Artificial intelligence-enabled distributed energy conservative model for mobile internet of things using software-defined network

The Internet of things (IoT) is an emerging technology for many smart applications due to its efficient resource utilization, scalability, and fast interaction with the physical world. Software-defined network (SDN), on the other hand, provides dynamic services for controlling and managing real-time systems. However, collected data are sent to a central location, which requires balancing energy resources with redundant channels to maximize the availability of smart functions. Furthermore, the IoT network faces numerous security vulnerabilities as a result of its open communication space, including malicious messages and privacy concerns.

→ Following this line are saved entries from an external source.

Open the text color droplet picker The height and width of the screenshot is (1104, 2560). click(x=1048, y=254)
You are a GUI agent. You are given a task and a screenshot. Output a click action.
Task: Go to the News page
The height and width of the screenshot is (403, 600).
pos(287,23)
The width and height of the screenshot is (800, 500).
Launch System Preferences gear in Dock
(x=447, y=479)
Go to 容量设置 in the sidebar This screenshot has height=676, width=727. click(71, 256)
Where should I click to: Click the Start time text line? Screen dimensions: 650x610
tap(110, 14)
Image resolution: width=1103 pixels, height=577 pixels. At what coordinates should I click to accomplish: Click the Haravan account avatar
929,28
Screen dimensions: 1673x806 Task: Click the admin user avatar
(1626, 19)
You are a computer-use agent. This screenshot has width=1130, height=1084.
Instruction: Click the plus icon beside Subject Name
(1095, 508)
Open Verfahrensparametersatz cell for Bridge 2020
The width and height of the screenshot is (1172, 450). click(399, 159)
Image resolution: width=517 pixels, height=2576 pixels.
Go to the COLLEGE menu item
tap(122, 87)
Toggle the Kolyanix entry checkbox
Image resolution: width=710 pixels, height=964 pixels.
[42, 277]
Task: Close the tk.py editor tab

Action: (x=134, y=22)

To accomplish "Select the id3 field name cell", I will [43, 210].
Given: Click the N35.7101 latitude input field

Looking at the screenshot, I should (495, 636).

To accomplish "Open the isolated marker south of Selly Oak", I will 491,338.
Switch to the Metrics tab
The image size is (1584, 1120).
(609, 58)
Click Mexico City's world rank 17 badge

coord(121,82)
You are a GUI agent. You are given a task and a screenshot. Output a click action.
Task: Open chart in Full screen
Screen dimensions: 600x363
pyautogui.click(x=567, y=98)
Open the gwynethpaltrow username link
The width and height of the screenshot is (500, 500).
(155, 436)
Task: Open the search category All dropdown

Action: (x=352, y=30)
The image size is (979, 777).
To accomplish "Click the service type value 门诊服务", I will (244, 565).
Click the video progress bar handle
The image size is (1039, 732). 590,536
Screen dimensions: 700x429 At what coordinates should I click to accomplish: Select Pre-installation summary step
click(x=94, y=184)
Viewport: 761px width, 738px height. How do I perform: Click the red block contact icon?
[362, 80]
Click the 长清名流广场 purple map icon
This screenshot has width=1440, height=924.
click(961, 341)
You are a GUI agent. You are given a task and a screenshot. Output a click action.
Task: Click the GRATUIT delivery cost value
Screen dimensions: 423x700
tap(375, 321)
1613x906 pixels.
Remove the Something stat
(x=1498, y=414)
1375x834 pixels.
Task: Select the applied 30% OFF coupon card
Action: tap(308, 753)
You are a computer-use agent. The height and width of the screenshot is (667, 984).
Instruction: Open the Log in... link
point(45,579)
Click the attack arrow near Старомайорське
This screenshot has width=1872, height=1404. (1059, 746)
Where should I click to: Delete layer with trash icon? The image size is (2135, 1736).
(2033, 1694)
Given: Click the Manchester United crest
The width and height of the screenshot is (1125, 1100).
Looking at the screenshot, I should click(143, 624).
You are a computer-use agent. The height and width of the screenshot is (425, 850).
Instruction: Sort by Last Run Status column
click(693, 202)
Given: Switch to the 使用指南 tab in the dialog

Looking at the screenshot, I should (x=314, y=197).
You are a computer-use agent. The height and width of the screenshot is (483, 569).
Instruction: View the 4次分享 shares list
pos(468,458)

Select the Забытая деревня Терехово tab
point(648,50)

Thus, this paper presents a distributed and artificial intelligence-based energy-efficient model for IoT-SDN architecture, which aims to improve data aggregation and power distribution. It also provides security and authentication for smart communication systems. First, the proposed model introduces the heuristic evaluation using artificial intelligence and decreases the power consumption for sensor nodes in a real-time system. Moreover, it optimizes the paradigm of distributed processing and efficiently increases the green energy technology with nominal management costs using the mobile edges. Second, the aggregated data of the environment is secured using a centralized controller to attain the most trustworthy data availability. The experimental results show a comparative analysis of the proposed model in terms of energy efficiency, packet drop ratio, and waiting time by 22%, 23%, 40%, and 49% as compared to existing studies.